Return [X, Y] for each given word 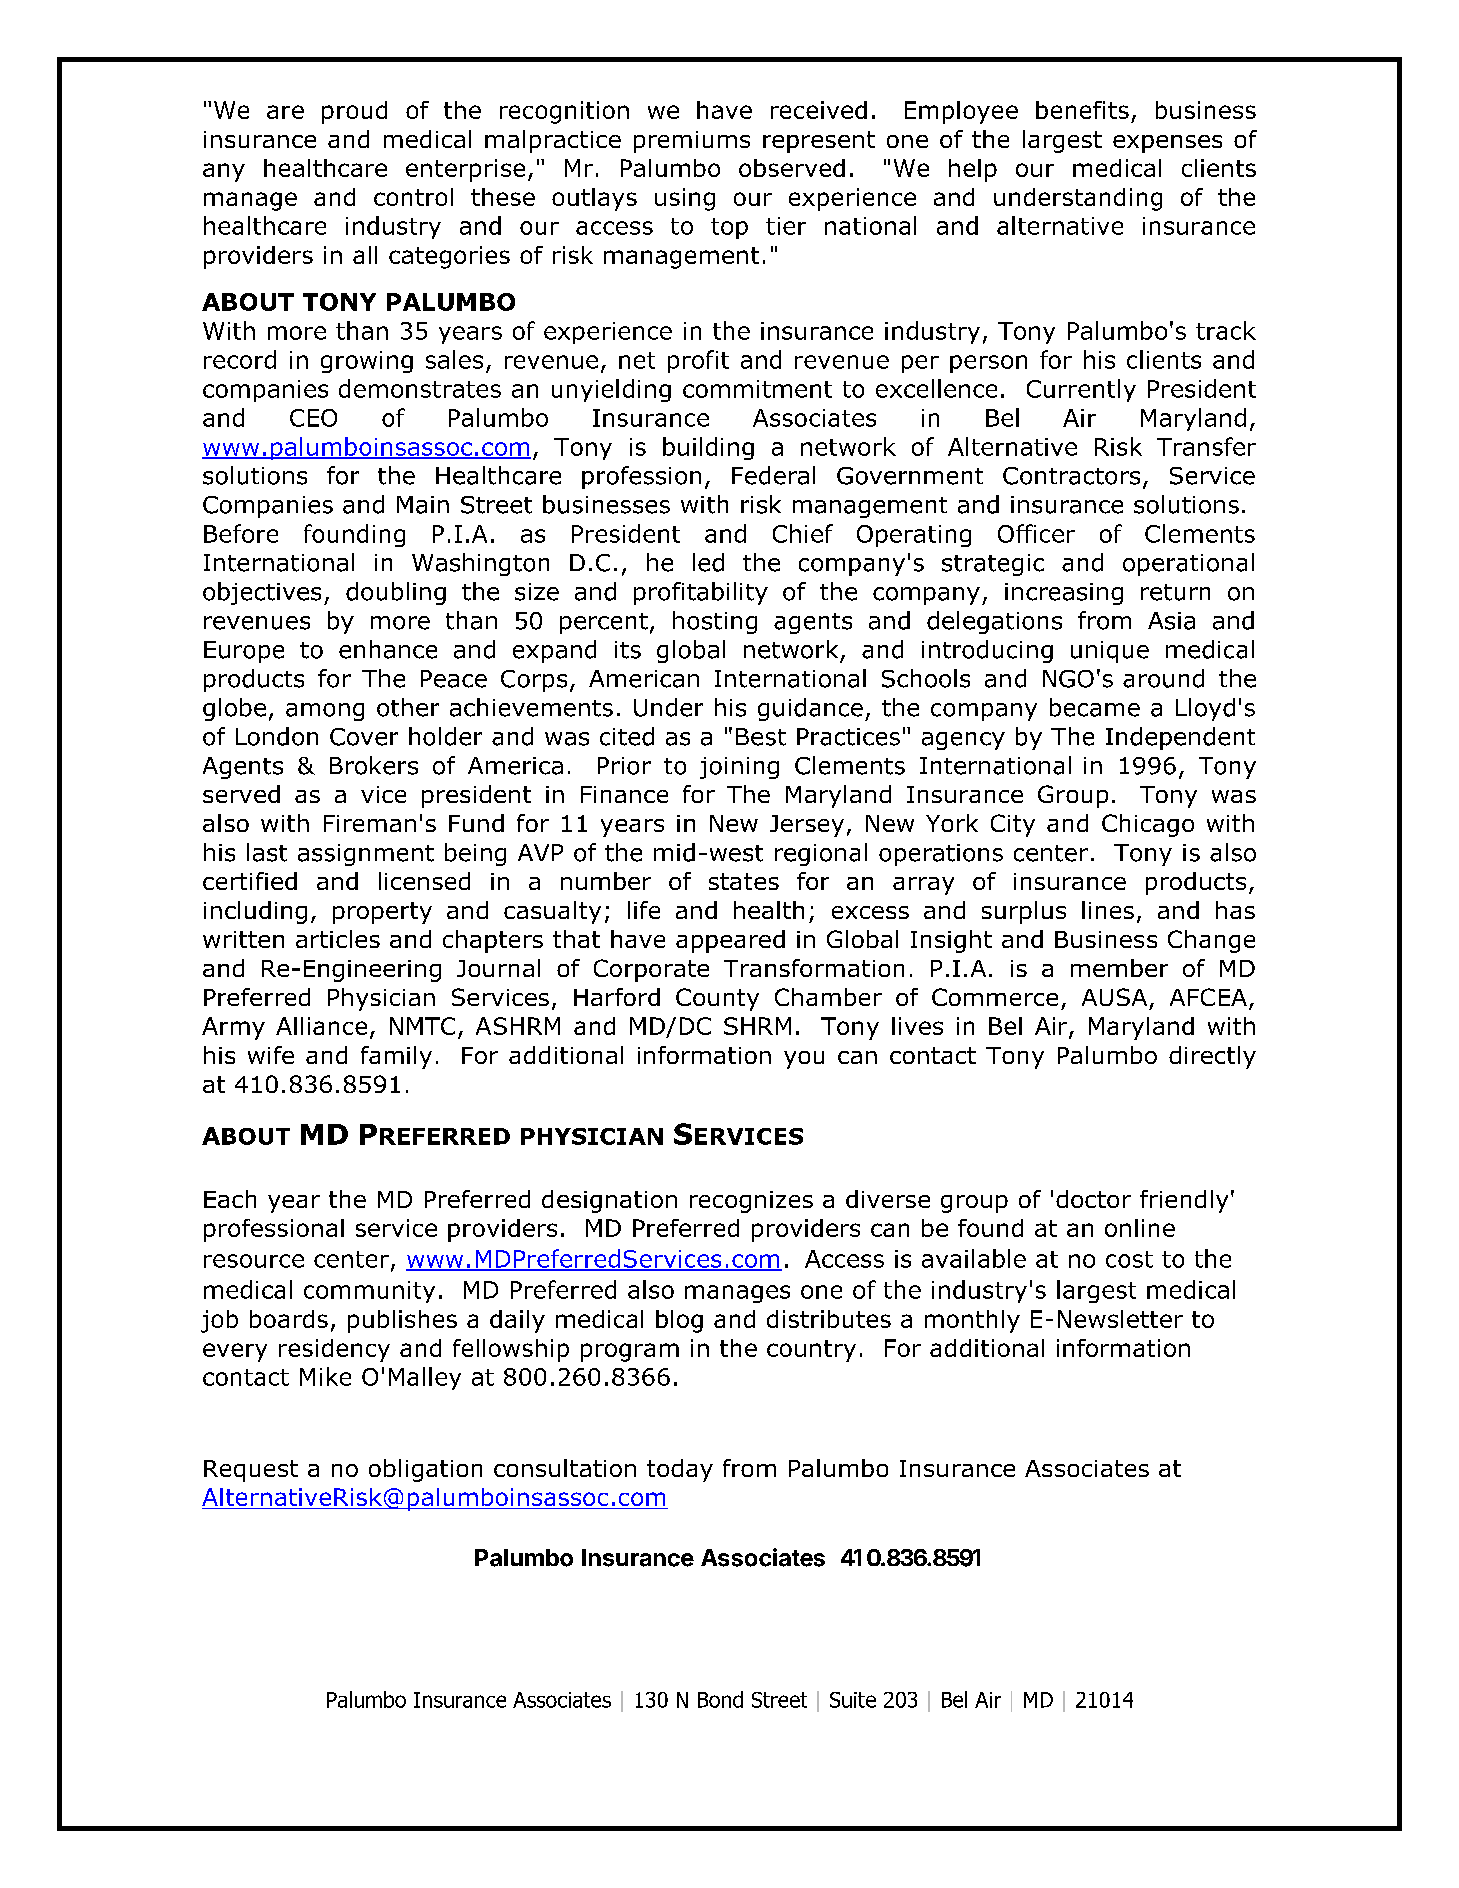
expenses [1167, 144]
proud [354, 112]
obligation [425, 1470]
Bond [720, 1699]
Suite [853, 1700]
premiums [692, 142]
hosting [715, 622]
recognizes [751, 1202]
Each [230, 1199]
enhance [388, 649]
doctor [1093, 1199]
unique [1110, 652]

◆ ◆ ◆ ◆ ◆

**What you will do:**
Write out the rows from the one containing "Bond [720, 1699]" through the last row, keeping each one unchanged.

**Task result:**
Bond [720, 1699]
Suite [853, 1700]
premiums [692, 142]
hosting [715, 622]
recognizes [751, 1202]
Each [230, 1199]
enhance [388, 649]
doctor [1093, 1199]
unique [1110, 652]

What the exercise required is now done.